1. Field of the Invention
The present invention relates to a reinforced porous metal foil and a method for producing the porous metal foil.
2. Description of Related Art
In recent years, lithium-ion secondary batteries and lithium-ion capacitors have been drawing attention as electric storage devices for use in mobile electronic devices such as mobile phones or laptop personal computers, electric vehicles, and hybrid vehicles. As anode current collectors for such electric storage devices, porous metal foils are used or are being considered for use. This is because making the foil porous provides benefits such that the volume and the weight of the foil can be reduced (to improve fuel consumption in automobiles), that adhesive power of an active material can be improved by anchoring effect making use of the pores, and that pre-doping of lithium ions (e.g., vertical pre-doping) can be efficiently conducted by making use of the pores.
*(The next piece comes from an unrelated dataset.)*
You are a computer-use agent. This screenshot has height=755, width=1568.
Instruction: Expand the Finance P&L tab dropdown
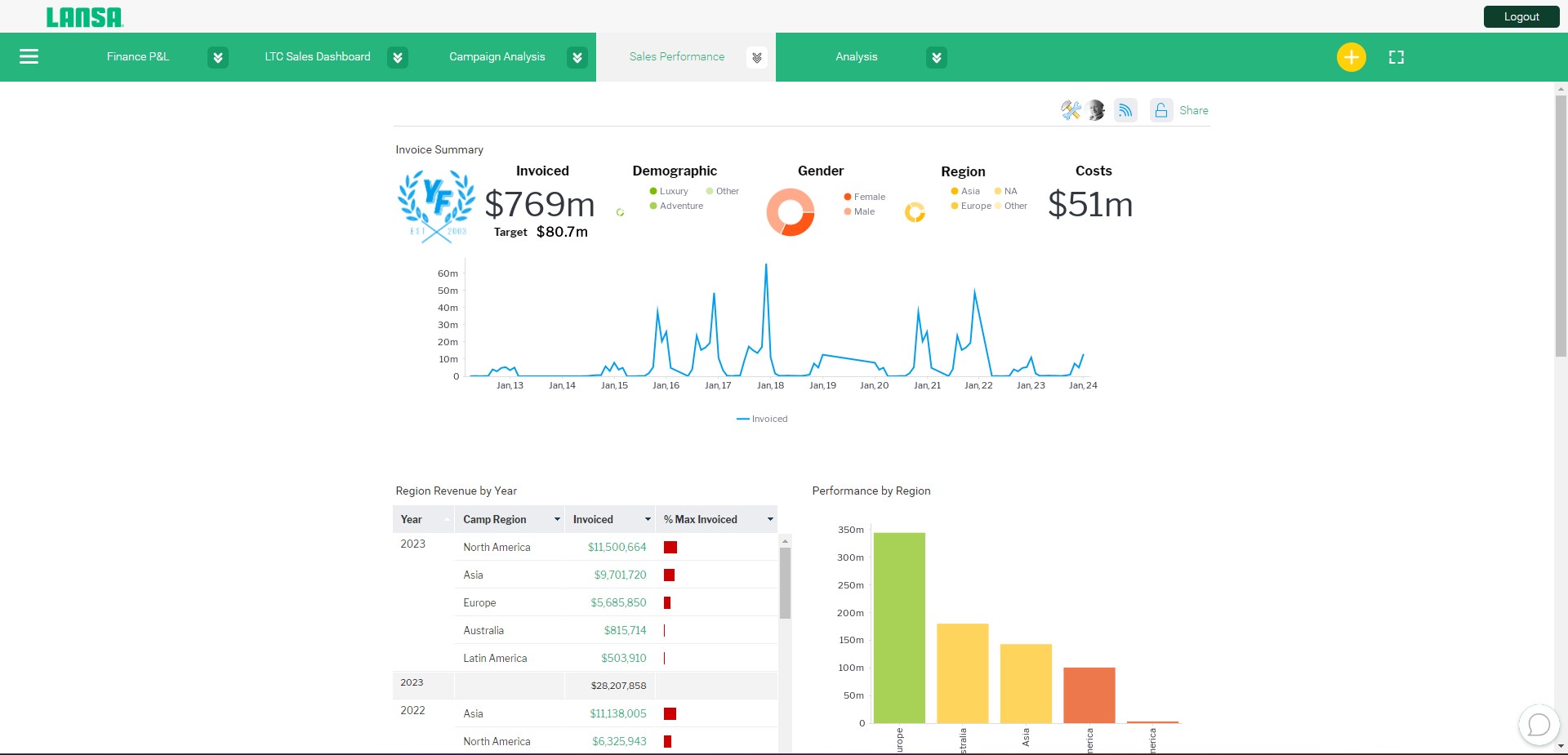pos(217,57)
Known methods for producing such porous metal foils include (1) a method of masking the surface of a substrate in a desired pattern with an insulating film, onto which electrolytic plating is conducted to form pores in accordance with the pattern; (2) a method of providing the surface of a substrate with a specific surface roughness or a specific surface condition, onto which electrolytic plating is conducted to control nucleation; (3) a method of perforating a non-porous metal foil by etching or machining; and (4) a method of forming a three-dimensional network structure by techniques for producing metal foams or plating nonwoven fabrics.
In particular, various techniques have been proposed for the above method of (2) since its steps are relatively simple and suitable for mass production. For example, Patent Literature 1 discloses a method for producing a fine-porous metal foil by subjecting a cathode having a surface roughness Rz of 0.8 μm or less to electrolytic plating. Patent Literature 2 discloses a method comprising forming an oxidized film on the surface of a cathode body made of titanium or a titanium alloy by anode oxidization method; electro-depositing copper on the surface of the cathode body to form a porous copper foil; and peeling the foil from the cathode body. Patent Literature 3 discloses a method for producing a porous metal foil provided with an aluminum alloy carrier, comprising forming even projections by etching aluminum; and gradually growing metal particles from the projections as nuclei for electro-deposition so as to connect the metal particles. Furthermore, as an example of the above method of (3), Patent Literature 4 discloses a current collector in which a large number of pores each having a diameter of 0.1 to 3 mm are formed by a punching process performed on a rectangular metal foil except for peripheral portions of the long sides.
In these conventional methods, however, it is the current situation that the production of foils with a stable aperture ratio at a low cost is not easy, generally due to many steps being required to tend to increase manufacturing costs, burrs being generated during a machining process such as punching to cause difficulty in controlling the nucleation during the anode oxidation, and so on. In addition, a long foil is difficult to produce, and anode oxidation process had problems with the peelability of the porous metal foil and the stability of the aperture ratio, in that continuous peeling of the foil destroys the oxidized film. In particular, porous metal foils with a higher aperture ratio, which do not have burrs and have pores that are smaller in size, are required for anode current collectors of electric storage devices, such as lithium-ion secondary batteries and lithium-ion capacitors as the performance thereof improves.